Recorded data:
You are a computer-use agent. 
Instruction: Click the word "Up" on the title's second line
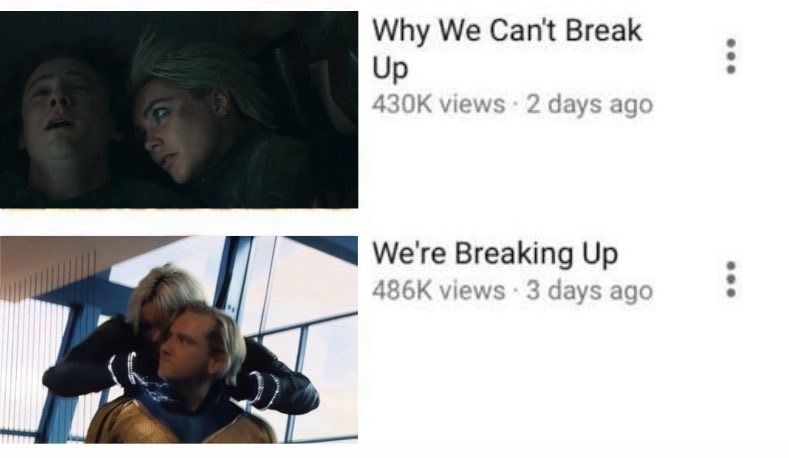(x=390, y=68)
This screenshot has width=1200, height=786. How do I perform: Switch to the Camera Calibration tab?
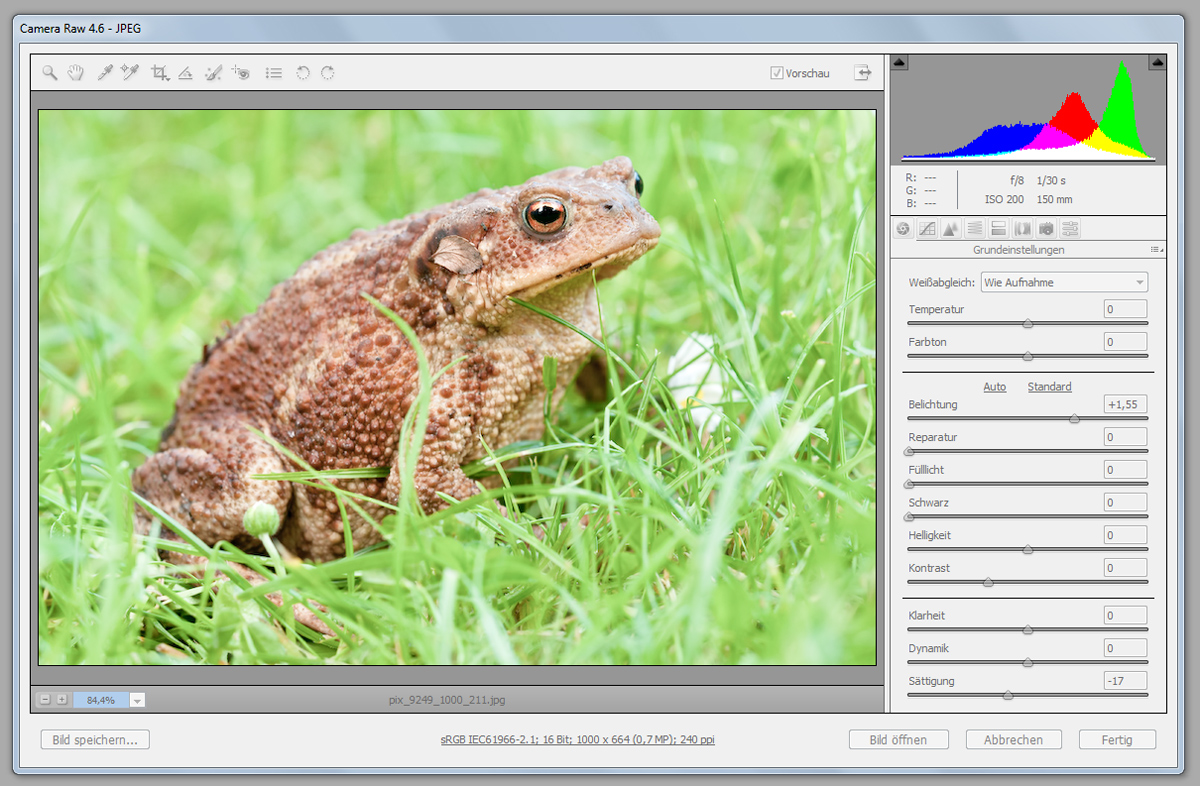click(1046, 229)
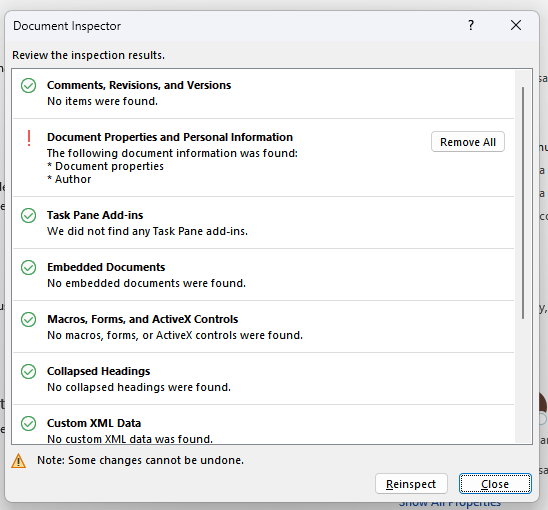Open help with the question mark icon

click(x=471, y=25)
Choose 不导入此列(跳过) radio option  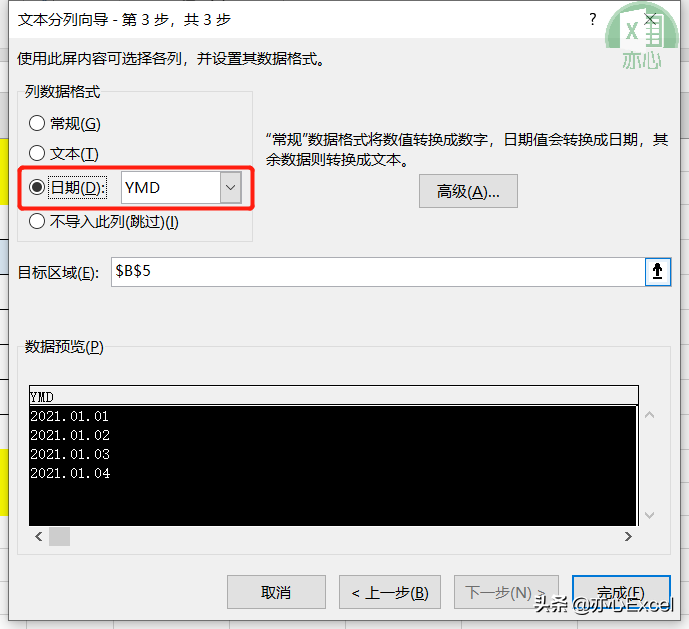tap(37, 221)
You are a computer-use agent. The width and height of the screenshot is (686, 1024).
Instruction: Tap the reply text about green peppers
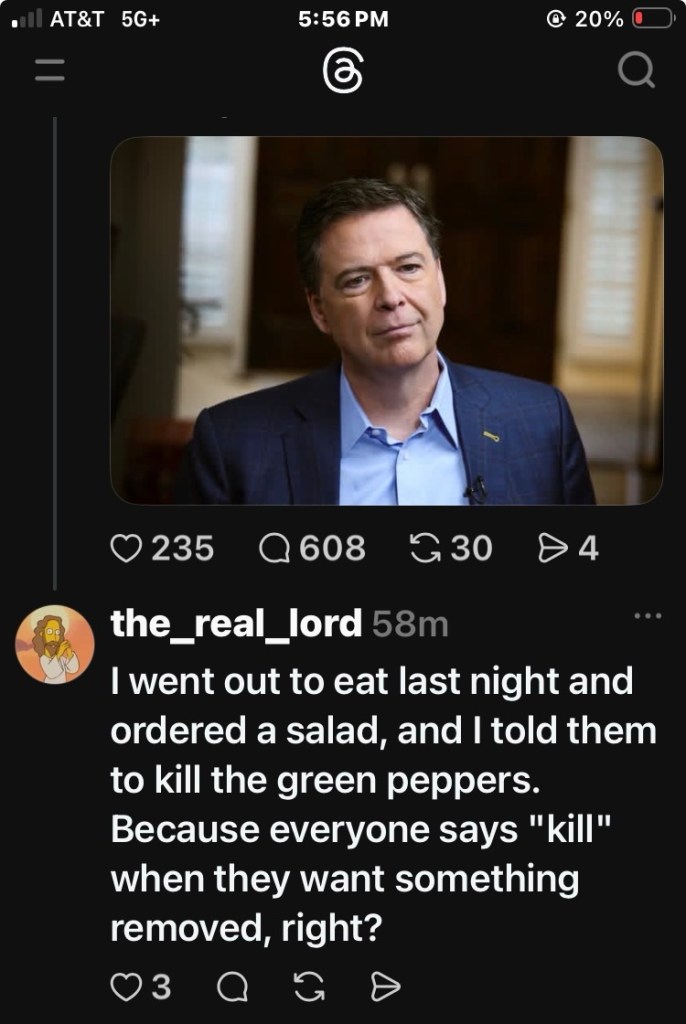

## What is expected
From the records above, pick out and copy each line holding the word "agent".

## Task response
You are a computer-use agent. 
You are a computer-use agent. The width and height of the screenshot is (686, 1024).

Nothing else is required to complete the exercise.